"Muuum. What's the pill? The man on the radio keeps talking about the pill." "He's talking about contraception, Sheena. I'll tell you about it when you're older." She didn't. I had to get my older sister to tell me. But I'd like to thank Gerry Ryan for introducing me, and a legion of other prying prepubescent ears, to the birds and the bees.

Listening to The Gerry Ryan Show growing up in the 80s was always an education, an illicit one at that. We could only ever turn him on when Dad wasn't around, otherwise we'd be met with a bark of "Get that rubberlips off! All he does is talk about sex!" Indeed, that was why we enjoyed listening to him. The Ryan Line was always open, inviting all manner of mad yokes into our kitchen while we chowed down on bacon butties.

He talked openly about so many other taboo topics at the time, too. Extreme bodily functions. The menopause. HRT. Explicit language. Domestic abuse. Homosexuality. Alcoholism. And, more recently, abuse. He also pondered more philosophical issues on air, like "is God a bollocks?" In addition to this, he brought us The Master of the Universe, Aidan Walsh, made mullets marginally acceptable via RTE's (as it turns out *looks around office suspiciously* little known) pop music quiz show Number 1, and made us consider if we'd kill a lamb with our bare hands in the wilds of Connemara.

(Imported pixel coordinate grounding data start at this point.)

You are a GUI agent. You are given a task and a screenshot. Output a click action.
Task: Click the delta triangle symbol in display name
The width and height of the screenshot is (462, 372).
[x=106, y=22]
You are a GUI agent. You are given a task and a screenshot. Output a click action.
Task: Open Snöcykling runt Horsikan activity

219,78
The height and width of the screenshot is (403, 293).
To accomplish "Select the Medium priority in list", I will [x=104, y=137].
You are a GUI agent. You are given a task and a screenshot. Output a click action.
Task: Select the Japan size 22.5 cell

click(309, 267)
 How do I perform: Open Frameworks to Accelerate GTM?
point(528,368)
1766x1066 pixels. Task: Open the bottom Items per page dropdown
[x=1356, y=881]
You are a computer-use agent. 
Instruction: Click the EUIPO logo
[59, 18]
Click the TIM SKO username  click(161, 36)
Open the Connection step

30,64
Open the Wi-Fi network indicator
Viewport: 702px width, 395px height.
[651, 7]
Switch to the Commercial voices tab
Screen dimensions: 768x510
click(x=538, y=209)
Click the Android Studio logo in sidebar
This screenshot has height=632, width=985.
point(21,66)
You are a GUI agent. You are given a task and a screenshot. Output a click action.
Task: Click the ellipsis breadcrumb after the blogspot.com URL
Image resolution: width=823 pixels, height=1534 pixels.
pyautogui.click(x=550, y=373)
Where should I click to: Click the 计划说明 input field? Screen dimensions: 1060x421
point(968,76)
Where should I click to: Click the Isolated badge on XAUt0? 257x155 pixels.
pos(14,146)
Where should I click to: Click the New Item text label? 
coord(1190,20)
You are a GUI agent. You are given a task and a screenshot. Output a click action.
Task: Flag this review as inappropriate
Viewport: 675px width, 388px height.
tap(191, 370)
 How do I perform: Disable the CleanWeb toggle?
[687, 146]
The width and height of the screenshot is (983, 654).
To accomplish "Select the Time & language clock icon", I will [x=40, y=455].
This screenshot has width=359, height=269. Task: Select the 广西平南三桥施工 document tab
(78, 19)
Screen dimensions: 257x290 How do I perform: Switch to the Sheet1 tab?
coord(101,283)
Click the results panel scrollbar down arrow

One of this shining moments, however, was when he renaged on an interview with then Taoiseach Bertie Ahern in 2004: "Ahern had agreed to appear on The Gerry Ryan Show after the delivery of that year's government budget but moments before he set off for RTÉ's Donnybrook headquarters, the show's producers rang his office and informed aides that they no longer wished to interview him. Associates of the Taoiseach were said to be 'fuming' over the affair, saying 'you can't just ask for an interview with the most powerful man in the country and then ditch him as if he was some stand-in celebrity.' Ahern was replaced by RTÉ's economics reporter George Lee."

And, let's not forget, he also got to call Gordon Ramsay "a c**t" to his face.

The man who, quite literally, introduced Riverdance to the world has died at an unfortunately young age. It's extremely difficult to lose a parent at any stage of life, but it's particularly arduous when you're only starting out.

Our thoughts are with his children.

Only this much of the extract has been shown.